On the right track

Bowling Green police officers will be stepping up their patrol of the city’s railroad tracks this weekend after two pedestrians were killed by trains in July.

A joint force of four to six Bowling Green police officers and CSX railroad security officers will be citing individuals for trespassing on the tracks.

In both July fatalities, the victims were trespassing on the CSX railroad company’s property, said Lt. Tony Hetrick of the Bowling Green Police Division.

Many people don’t realize they are violating the law when they fail to cross the tracks at designated crossings, he said.

In Ohio, not crossing at a crosswalk is considered a fourth-degree misdemeanor, punishable by a citation, fine or jail time.

Since the incidents, police have devoted more time to monitoring the rails and have been issuing more citations.

On Aug. 10, Carolyn Knezevic, 22, of Highland Heights, Ohio, was charged with disorderly conduct while intoxicated and criminal trespassing after police saw her get out of a car at the Clough Street crossing and attempt to touch a passing train.

This weekend’s joint patrol with CSX security officers is meant to coincide with the start of the new semester. Hetrick said the weekend before classes is typically a busy time for many crimes, including trespassing on the tracks.

“Be aware we will be looking for trespassing and we will give citations,” Hetrick said.

The heightened concern about safety along the city’s railroad tracks began when University student Timothy Gregory, 21, was struck and killed by a northbound CSX freight train in the area near East Merry Street during the early morning hours of July 6.
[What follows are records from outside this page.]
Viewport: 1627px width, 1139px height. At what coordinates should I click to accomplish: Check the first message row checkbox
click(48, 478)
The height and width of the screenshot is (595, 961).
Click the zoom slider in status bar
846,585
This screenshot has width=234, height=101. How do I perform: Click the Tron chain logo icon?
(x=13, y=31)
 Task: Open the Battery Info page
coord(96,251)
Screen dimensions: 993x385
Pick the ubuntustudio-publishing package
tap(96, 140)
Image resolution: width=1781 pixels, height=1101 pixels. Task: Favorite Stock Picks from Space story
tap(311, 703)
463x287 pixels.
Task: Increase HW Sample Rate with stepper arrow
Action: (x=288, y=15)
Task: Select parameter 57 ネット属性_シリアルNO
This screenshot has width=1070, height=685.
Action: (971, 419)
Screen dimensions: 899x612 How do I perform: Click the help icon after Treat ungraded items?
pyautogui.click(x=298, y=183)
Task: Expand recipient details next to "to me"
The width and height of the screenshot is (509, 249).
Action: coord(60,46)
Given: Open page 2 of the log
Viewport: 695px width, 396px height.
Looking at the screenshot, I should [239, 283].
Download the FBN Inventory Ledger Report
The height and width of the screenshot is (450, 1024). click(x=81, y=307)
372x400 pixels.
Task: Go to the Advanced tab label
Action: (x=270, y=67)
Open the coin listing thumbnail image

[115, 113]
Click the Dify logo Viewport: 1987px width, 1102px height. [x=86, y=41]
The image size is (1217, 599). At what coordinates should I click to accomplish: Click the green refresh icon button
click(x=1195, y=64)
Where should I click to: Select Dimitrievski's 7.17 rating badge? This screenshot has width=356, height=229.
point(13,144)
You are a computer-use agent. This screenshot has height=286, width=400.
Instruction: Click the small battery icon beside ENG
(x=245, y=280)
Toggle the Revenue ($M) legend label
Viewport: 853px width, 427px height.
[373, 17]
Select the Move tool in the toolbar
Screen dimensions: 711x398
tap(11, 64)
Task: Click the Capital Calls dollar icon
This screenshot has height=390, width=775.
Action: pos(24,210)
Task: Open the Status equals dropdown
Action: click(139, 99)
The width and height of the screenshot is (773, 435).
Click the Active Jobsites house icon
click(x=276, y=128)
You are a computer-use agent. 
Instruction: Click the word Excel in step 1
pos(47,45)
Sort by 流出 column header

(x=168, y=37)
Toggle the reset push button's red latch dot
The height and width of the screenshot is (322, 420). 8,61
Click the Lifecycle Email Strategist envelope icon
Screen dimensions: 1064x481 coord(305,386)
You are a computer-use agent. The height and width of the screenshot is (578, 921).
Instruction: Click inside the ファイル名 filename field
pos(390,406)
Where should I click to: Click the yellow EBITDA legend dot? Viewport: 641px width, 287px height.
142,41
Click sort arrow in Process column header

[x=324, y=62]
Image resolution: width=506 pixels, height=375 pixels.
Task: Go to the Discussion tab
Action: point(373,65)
Witnesses saw Gregory lying across the tracks just before he was hit, according to the police report.

Nine days later, early in the morning on July 15, Dr. Jason Sheehan, 32, of Toledo, was struck and killed by another CSX freight train in the area between Sunrise and Lehman avenues.

The Wood County coroner determined Gregory’s death was accidental, but has not yet ruled on Sheehan.

Before July, the last time a pedestrian was killed by a train in Bowling Green was in November of 1995. Jessica Mawson, 21, of Delaware, Ohio, was struck and killed because she was “scurrying to beat the train,” according to a police report.

But even though trains have only killed three pedestrians in Bowling Green in the last 12 years, train accidents cause more deaths than most realize, CSX spokesman Garrick Francis said.

If a train is traveling at 55 mph, it needs a mile to make a complete stop, Francis said.

This makes it difficult for the crew of train to avoid a collision when they spot someone on the tracks.

In 2006, there were 521 trespasser deaths nationwide — up 12.5 percent from last year, according to the Federal Railroad Administration. In Ohio alone there were 24 deaths last year, an increase of 71.4 percent from 2005.

It is crucial that people know the danger and stay safe near the tracks, Francis said.

“We have worked with informing the public and the enforcement of the laws with city authorities in the past, and it has been successful,” he said.